== Directions for this task ==
Can you quote the article on the Home Office's Sri Lanka guidance word for word, starting with "This is in stark" and going on through "UN in Geneva."?

== Text ==
New UK Home Office guidance on Sri Lanka significantly downplays ongoing human rights violations

Photo by Will Baxter, for Proving Torture: Demanding the Impossible

Freedom from Torture is deeply concerned about new policy advice produced by the UK Government’s Home Office in respect of Sri Lanka.

The Country Policy and Information Note on “Sri Lanka: Tamil separatism”,[1] published on 31 March 2017, emphasises improvements in the country since the election of President Sirisena in January 2015, but significantly downplays on-going human rights violations.

This is in stark contrast to the reports of the United Nations (UN) and of non-governmental organisations, and to a debate about Sri Lanka which took place only two weeks ago at the UN in Geneva.

Following a mission to Sri Lanka in 2016, the Special Rapporteur on Torture and Other Cruel, Inhuman or Degrading Treatment or Punishment concluded that a “culture of torture persists”, while the UN Committee against Torture found that torture remains routine.

The Home Office’s updated policy provides guidance for decision makers on handling particular types of protection and human rights claims, including for granting asylum, humanitarian protection or discretionary leave to remain in the UK. The policy guidance seeks to discredit reports of torture and ill-treatment on the grounds that such reports “use the term ‘torture’ to cover a very wide range of treatment ranging from forceful questioning or threats, through to the most severe forms of ill-treatment”.

In 2016, Sri Lanka was the top country of origin for torture survivors referred to Freedom from Torture for clinical services and medico-legal reports for the sixth consecutive year. These referrals include survivors of torture who have been detained since the current government took office.

Freedom from Torture has also identified a significant number of people who have reported being tortured on their return to Sri Lanka from the UK. In his report to the recent Human Rights Council meeting, the High Commissioner for Human Rights recognised this risk and called on states to ensure that Tamils who have suffered torture and other violations are not returned to Sri Lanka until relevant guarantees are in place to ensure that they will be not subject to further violations.

This is another area where the Home Office appears determined to minimise the risk to those who may return to the country. Contrary to Freedom from Torture’s evidence, Home Office guidance suggests that the Sri Lankan police are not interested in a person’s possible links to the Liberation Tigers of Tamil Eelam (LTTE), but rather whether the person committed a criminal act and used false documents to leave the country.

Freedom from Torture is calling for an urgent review of the guidance to avoid individuals being wrongly returned to face torture or ill-treatment.

Ann Hannah, Director of Policy and Advocacy at Freedom from Torture, said:

“This guidance is misleading at best, if not downright dangerous. Sri Lanka has been criticised by a number of human rights bodies and organisations in the last year, including the UN Special Rapporteur on Torture and the UN Committee against Torture. There is every possibility that decisions based on the new Country Guidance will result in people at risk of torture being denied protection and returned to Sri Lanka, in violation of the UK’s obligations under international law.

“The Home Office has selectively quoted UN reports and our research and evidence to produce an inaccurate picture of the human rights situation and the government of Sri Lanka’s willingness to address abuses including torture at the hands of state agents. The Guidance must be reviewed as a matter of urgency to ensure that it accurately reflects the human rights situation in Sri Lanka.”

== Given information ==
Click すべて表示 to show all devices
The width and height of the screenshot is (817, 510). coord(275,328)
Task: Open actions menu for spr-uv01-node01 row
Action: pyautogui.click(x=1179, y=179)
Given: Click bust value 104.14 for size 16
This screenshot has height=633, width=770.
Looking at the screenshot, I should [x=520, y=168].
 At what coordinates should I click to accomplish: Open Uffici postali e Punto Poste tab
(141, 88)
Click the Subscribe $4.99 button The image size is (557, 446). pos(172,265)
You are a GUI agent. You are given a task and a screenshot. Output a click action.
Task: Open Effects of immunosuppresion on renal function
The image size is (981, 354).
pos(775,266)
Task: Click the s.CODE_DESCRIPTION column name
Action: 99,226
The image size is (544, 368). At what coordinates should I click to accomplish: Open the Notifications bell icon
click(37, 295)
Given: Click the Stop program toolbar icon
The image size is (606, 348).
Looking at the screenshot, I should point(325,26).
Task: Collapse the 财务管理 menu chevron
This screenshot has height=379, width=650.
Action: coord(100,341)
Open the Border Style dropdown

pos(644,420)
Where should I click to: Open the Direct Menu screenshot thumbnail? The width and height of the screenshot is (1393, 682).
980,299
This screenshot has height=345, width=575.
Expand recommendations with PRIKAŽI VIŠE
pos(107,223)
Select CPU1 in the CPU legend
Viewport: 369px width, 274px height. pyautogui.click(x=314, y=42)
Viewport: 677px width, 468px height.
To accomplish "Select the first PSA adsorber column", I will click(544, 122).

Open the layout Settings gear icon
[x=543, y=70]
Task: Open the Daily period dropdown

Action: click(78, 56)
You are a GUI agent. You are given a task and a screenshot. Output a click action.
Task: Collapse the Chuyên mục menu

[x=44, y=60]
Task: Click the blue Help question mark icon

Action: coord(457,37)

== Exercise response ==
This is in stark contrast to the reports of the United Nations (UN) and of non-governmental organisations, and to a debate about Sri Lanka which took place only two weeks ago at the UN in Geneva.